Thank you, Chair.
I've got a series of questions for Engineers Canada about what we can do around infrastructure spending to make sure that we are using this opportunity to get more women into the workforce. I think we've heard testimony from other witnesses that there could be unintended consequences, that investments in traditional infrastructure might overly benefit men and not so much women, if we don't have women engineers and workers in the field.
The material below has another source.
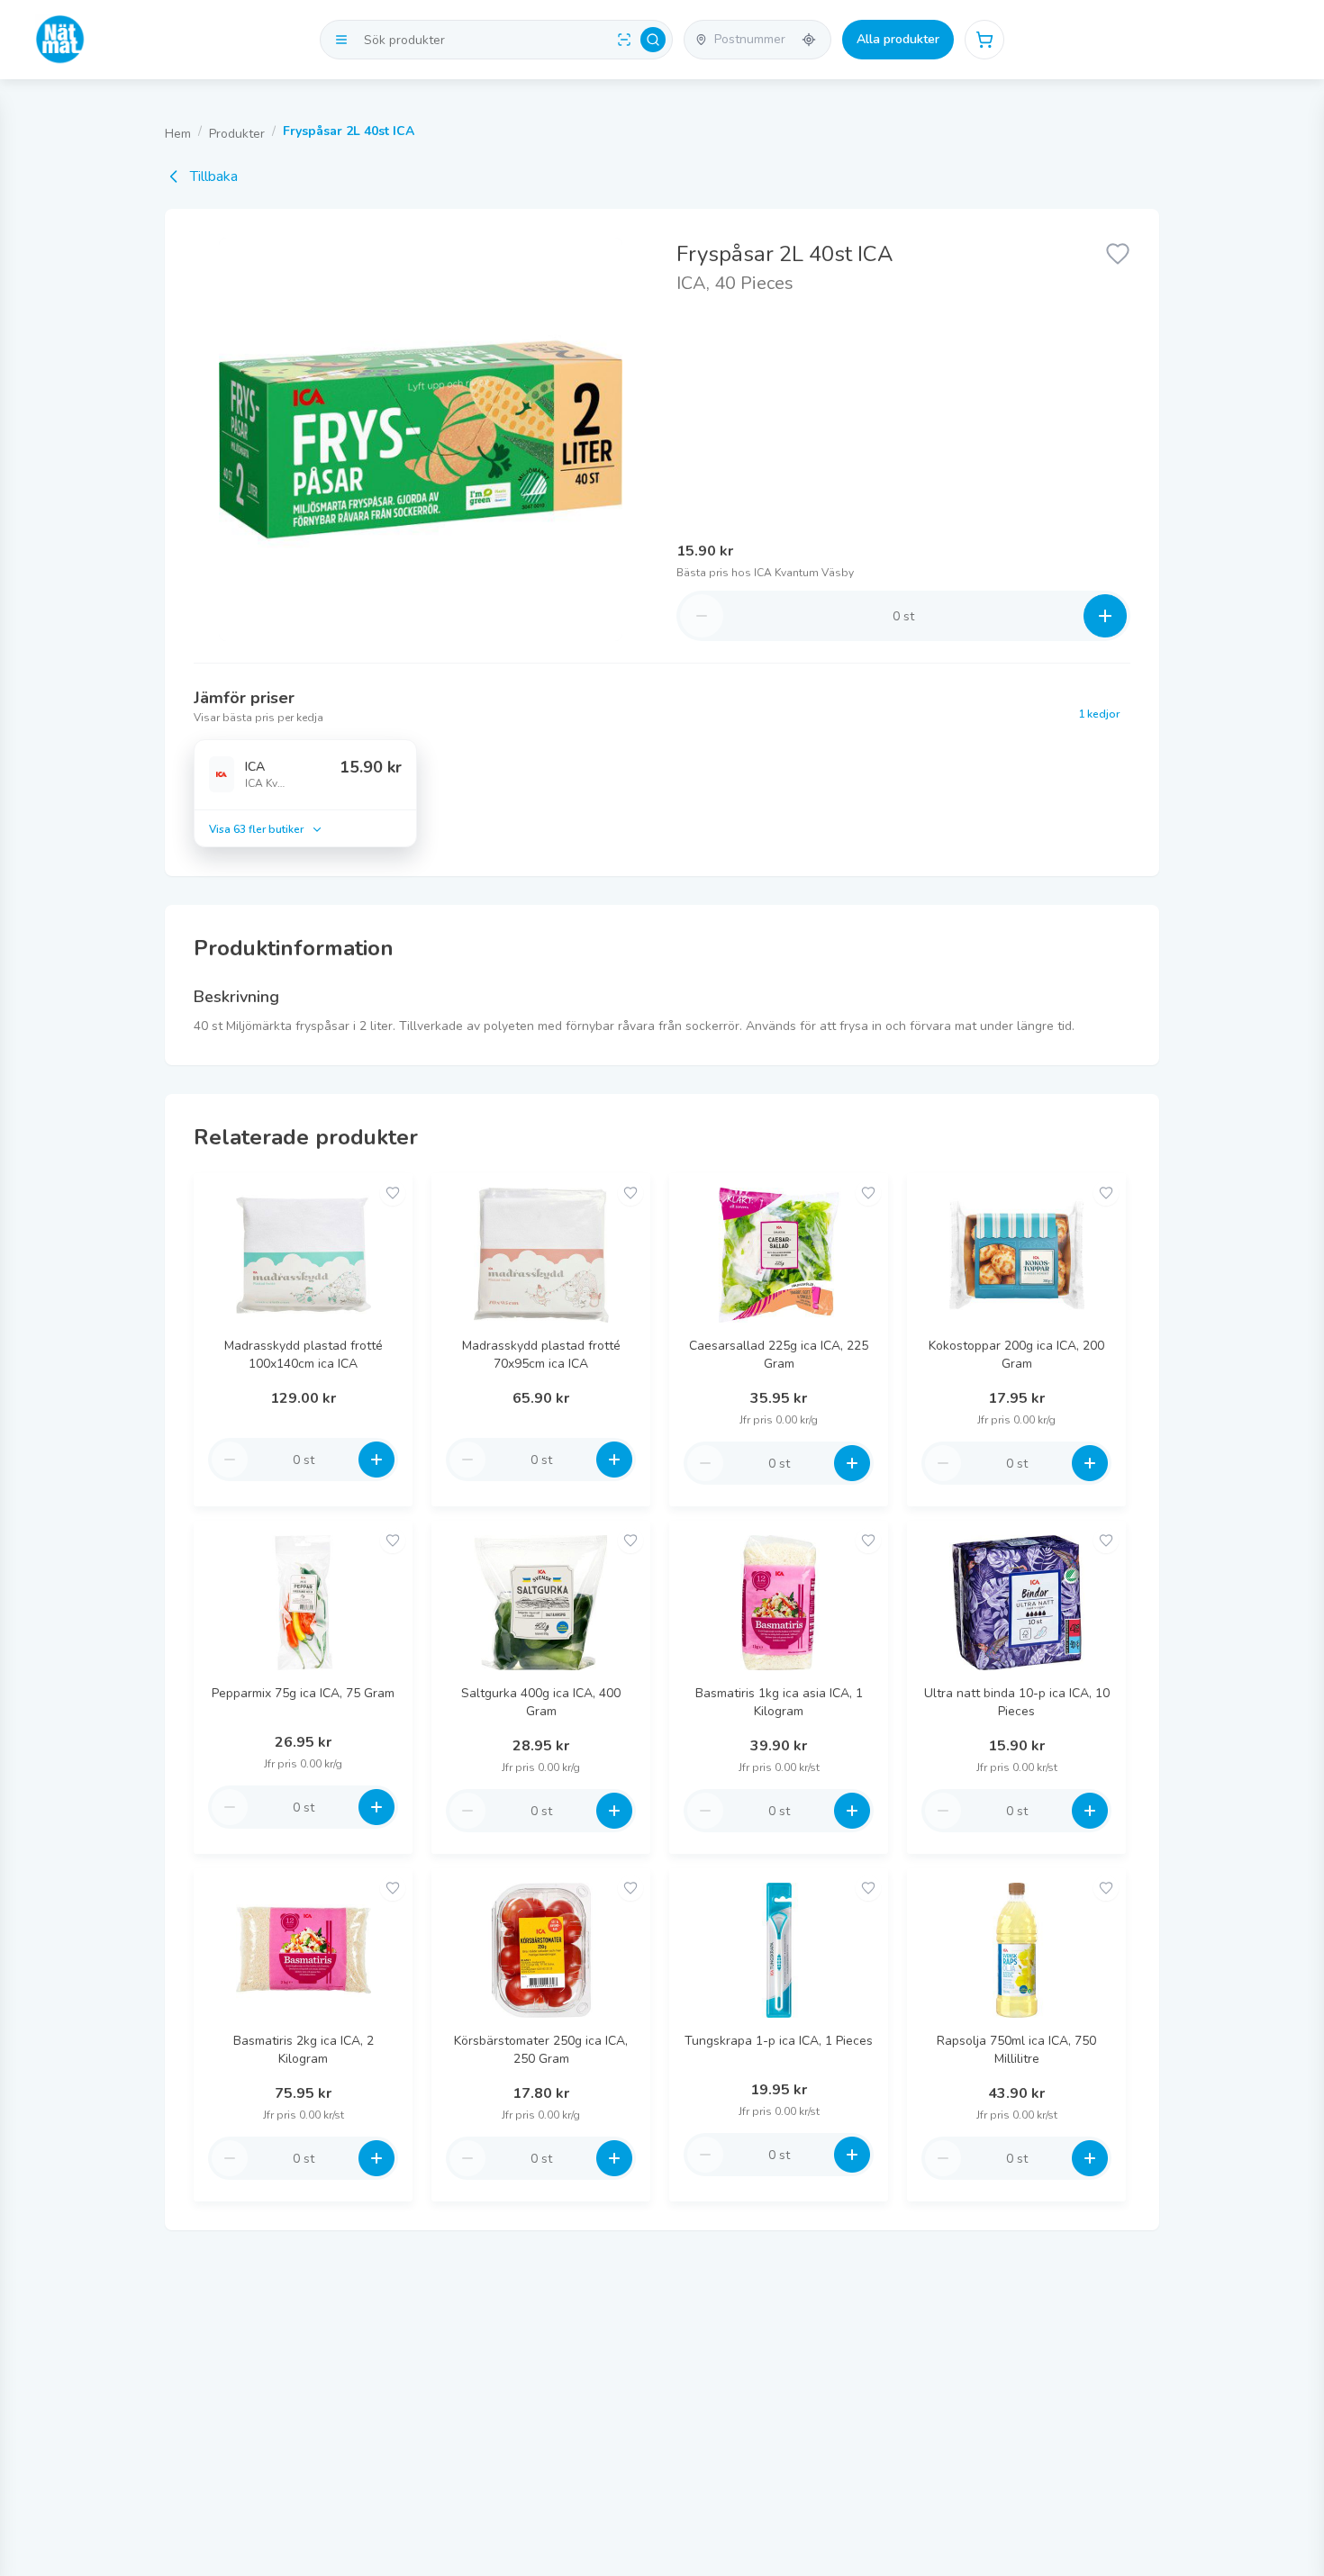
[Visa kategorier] (341, 39)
We heard earlier at this committee from a Simon Fraser University professor about a success story in my backyard, which I'd forgotten about because it happened 25 years ago. The Vancouver Island highway was a success story in boosting the number of women employed in infrastructure projects, so I'll just read a couple of things that she said. The highway was going to “pass through first nations land, so they had to have equity initiatives there, and at the same time we had a government”—it happened to be New Democrats— “that was committed to equity.” She continued, “What it required was a considerable degree of compulsion on the part of the government initially, because neither contractors nor unions wanted this. A specific clause in the agreement saying that employment equity hiring 'shall operate in priority' over other kinds of hiring is also extremely important, as is supportive leadership at the highest level.” Furthermore, “Women went from being 2% of the labour force at the beginning to being 20% at a particular point in time.” Finally, she added, “I do want to say that this is the kind of thing that was heard at the beginning of the Vancouver Island highway, and afterward the employers and the unions were both very, very happy with what had happened. The women got hired and the company was happy to hire them afterward”.
That was testimony on February 9.
Do you have other examples of models like that, where government intervention pushed through and then created an opening for the next wave of women and where in the procurement process they said, you're not going to get the contract unless you demonstrate that you have a certain percentage of spaces open to women, to indigenous people, to apprentices?